Task objective :: Your answer must be every line of the data below that holds the string "computer", copied exactly.

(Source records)
***
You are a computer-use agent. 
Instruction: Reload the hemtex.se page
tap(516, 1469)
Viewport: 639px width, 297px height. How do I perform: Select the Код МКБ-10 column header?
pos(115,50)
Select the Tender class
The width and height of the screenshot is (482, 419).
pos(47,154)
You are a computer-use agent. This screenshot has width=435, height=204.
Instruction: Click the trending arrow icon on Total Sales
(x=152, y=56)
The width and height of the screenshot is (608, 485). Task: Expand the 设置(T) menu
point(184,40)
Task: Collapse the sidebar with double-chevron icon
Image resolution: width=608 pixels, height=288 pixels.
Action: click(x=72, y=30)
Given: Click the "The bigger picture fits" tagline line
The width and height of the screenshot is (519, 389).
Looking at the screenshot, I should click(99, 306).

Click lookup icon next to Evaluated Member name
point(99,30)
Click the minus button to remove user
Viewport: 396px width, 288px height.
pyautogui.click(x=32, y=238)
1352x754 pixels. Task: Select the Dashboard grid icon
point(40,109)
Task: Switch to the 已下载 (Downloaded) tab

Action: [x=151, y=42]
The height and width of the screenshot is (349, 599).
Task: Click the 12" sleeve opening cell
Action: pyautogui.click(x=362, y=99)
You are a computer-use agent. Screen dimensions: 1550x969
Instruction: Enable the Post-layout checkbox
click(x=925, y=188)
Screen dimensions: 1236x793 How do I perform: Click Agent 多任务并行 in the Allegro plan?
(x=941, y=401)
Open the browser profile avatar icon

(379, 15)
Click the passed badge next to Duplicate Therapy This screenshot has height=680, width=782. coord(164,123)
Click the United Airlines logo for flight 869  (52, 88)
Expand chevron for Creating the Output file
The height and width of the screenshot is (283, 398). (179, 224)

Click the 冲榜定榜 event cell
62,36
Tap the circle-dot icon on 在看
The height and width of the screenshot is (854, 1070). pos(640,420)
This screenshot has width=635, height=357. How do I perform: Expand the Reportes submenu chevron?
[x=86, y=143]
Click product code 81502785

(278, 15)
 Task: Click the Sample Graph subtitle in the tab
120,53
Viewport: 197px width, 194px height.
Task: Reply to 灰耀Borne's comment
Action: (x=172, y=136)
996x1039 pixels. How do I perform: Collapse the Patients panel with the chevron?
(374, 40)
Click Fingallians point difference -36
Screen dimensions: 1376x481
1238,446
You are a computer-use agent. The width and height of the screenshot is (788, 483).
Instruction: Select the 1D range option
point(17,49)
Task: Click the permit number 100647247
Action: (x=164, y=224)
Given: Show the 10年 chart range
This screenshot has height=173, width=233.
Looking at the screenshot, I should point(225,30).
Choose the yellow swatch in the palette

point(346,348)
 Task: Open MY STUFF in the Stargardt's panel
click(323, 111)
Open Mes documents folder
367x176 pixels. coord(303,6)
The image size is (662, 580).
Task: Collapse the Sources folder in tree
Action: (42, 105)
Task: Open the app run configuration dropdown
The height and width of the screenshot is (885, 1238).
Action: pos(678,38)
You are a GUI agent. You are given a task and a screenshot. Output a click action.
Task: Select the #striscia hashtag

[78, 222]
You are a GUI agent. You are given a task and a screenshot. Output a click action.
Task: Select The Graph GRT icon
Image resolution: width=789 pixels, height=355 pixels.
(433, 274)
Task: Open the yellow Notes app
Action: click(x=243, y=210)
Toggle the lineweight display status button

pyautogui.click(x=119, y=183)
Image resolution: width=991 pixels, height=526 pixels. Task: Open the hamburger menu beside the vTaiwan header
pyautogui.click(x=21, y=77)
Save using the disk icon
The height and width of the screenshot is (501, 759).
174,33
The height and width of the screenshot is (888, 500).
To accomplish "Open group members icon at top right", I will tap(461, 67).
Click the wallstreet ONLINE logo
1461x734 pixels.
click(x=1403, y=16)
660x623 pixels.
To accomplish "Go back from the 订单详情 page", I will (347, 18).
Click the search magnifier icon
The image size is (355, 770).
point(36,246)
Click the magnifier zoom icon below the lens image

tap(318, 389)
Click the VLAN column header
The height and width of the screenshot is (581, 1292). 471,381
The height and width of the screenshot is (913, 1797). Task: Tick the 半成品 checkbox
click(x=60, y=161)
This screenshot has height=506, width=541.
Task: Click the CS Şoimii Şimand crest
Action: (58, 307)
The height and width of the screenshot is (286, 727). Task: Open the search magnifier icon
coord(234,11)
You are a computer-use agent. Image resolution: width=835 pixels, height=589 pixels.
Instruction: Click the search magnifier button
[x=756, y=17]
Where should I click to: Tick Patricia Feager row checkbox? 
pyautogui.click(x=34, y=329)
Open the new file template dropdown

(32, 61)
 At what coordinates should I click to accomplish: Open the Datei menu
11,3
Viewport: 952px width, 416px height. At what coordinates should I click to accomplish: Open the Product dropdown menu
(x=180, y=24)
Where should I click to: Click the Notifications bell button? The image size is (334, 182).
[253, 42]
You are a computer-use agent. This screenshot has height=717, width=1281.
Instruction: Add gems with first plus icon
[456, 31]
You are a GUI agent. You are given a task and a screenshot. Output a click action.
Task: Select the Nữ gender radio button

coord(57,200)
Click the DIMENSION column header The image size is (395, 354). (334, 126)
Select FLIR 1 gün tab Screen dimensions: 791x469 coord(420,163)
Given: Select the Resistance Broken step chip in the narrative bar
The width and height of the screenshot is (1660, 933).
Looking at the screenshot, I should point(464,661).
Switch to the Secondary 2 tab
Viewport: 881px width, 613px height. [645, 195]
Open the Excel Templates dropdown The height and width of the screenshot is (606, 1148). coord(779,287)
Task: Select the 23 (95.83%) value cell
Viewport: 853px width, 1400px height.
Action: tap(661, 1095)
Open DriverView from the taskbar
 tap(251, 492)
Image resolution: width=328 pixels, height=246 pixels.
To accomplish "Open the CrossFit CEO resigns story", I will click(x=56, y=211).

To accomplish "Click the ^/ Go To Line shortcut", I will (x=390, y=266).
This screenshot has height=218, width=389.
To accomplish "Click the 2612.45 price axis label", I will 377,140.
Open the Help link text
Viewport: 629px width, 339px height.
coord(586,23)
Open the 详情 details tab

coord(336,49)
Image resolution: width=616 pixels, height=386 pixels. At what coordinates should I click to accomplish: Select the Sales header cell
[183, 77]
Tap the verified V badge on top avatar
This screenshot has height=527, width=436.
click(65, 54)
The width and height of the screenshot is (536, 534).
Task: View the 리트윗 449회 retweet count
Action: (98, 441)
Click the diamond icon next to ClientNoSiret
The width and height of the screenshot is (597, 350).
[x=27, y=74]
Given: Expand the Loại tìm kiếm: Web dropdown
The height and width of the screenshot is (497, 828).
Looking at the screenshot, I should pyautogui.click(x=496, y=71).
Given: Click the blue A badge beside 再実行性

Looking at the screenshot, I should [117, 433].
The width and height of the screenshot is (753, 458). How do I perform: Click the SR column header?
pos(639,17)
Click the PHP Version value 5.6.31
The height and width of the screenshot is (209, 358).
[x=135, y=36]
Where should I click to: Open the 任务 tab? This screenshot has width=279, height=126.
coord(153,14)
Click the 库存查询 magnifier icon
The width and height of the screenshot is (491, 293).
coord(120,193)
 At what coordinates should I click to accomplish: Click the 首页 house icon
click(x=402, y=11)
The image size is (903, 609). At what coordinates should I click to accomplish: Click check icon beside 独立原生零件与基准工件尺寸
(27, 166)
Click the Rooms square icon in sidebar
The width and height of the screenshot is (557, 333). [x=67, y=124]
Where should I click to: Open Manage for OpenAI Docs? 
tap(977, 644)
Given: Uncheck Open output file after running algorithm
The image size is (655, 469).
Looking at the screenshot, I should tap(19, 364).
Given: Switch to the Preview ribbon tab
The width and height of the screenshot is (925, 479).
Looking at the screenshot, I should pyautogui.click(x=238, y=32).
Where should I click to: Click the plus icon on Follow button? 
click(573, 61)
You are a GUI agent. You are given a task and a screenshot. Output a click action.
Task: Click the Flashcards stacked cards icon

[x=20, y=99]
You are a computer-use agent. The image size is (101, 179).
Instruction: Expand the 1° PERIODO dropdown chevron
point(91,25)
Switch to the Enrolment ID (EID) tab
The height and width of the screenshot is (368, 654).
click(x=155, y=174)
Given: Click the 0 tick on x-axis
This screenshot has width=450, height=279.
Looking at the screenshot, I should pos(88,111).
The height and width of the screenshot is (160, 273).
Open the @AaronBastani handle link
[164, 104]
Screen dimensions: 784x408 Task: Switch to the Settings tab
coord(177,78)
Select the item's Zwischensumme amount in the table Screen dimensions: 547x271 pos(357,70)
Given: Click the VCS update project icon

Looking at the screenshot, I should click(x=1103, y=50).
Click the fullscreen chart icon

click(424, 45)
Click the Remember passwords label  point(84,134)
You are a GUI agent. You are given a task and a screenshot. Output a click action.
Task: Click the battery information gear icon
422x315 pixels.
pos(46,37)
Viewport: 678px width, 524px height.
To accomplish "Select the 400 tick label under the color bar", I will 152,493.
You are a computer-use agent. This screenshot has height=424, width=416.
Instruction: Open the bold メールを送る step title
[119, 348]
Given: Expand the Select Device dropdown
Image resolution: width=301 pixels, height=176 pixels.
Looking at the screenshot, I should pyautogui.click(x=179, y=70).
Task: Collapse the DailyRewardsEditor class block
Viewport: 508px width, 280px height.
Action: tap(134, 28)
***
Answer section ::
You are a computer-use agent. 
You are a computer-use agent. This screenshot has width=435, height=204.
You are a computer-use agent. Screen dimensions: 1550x969
You are a computer-use agent. The width and height of the screenshot is (788, 483).
You are a computer-use agent. Image resolution: width=835 pixels, height=589 pixels.
You are a computer-use agent. This screenshot has height=717, width=1281.
You are a computer-use agent. The image size is (101, 179).
You are a computer-use agent. This screenshot has height=424, width=416.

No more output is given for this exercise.